Halaman

Minggu, 11 Maret 2018

Tersandung Kasus Sanjung



Tersandung Kasus Sanjung

Masihkah ingat kawan akan trilogi evolusi mukiyo, sengit ndulit vs gething nyanding vs poyok mondok. Berkembang atau bertambah dengan ngenyèk ngamèk.  Agaknya, justru yang berkembang dan banyak pemakainya maupun pemakaiannya adalah langgam tulung  menthung.

Hasil kajian akademis tentang semua fakta dan realita di atas, artinya modus tulung  menthung, malah menjadi lagu wajib antar penyelenggara negara. Bukan sebagai hal yang aib, tabu atau melanggar norma.

Hasil dari survei tanpa survei, survei berbayar, survei dengan metoda hitung mundur  malah memperkuat sinyalemen bahwa semua itu merupakan efek domino. Modal dasar, saham utama, andil andalan cuma ketidaksiapan menjadi juara umum laga kandang pesta demokrasi 2014. Kehidupan berbangsa dan bernegara disibuki oleh sikap saling tenggang rasa, toleransi, éwuh pakéwuh.

● ● ●

Isi tugas →
Tuliskan persis bagian dari teks bacaan, mulai dari "Hasil dari survei" dan terus sampai "toleransi, éwuh pakéwuh.". Pakai teks bacaan ini saja sebagai pegangan.

Data tercatat →
● ● ●

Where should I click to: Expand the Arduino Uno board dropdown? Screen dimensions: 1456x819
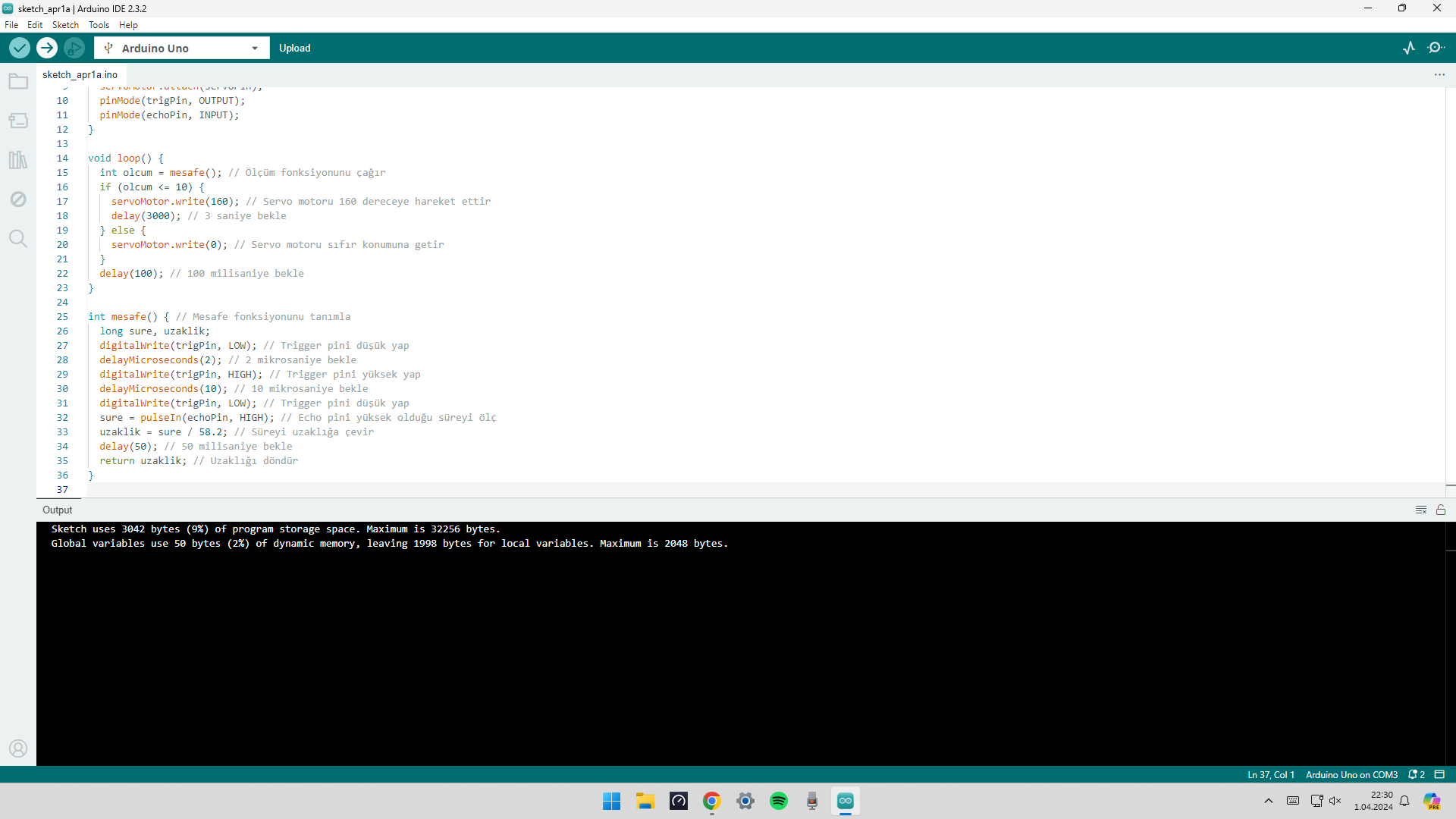255,49
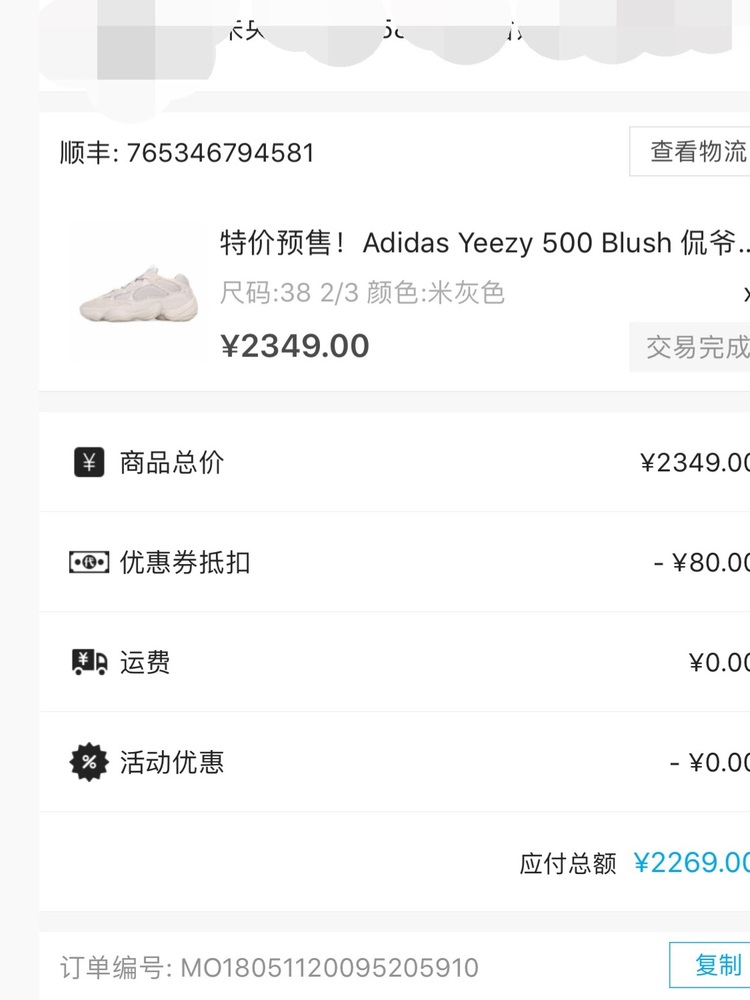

● ● ●

Jawaban latihan →
Hasil dari survei tanpa survei, survei berbayar, survei dengan metoda hitung mundur  malah memperkuat sinyalemen bahwa semua itu merupakan efek domino. Modal dasar, saham utama, andil andalan cuma ketidaksiapan menjadi juara umum laga kandang pesta demokrasi 2014. Kehidupan berbangsa dan bernegara disibuki oleh sikap saling tenggang rasa, toleransi, éwuh pakéwuh.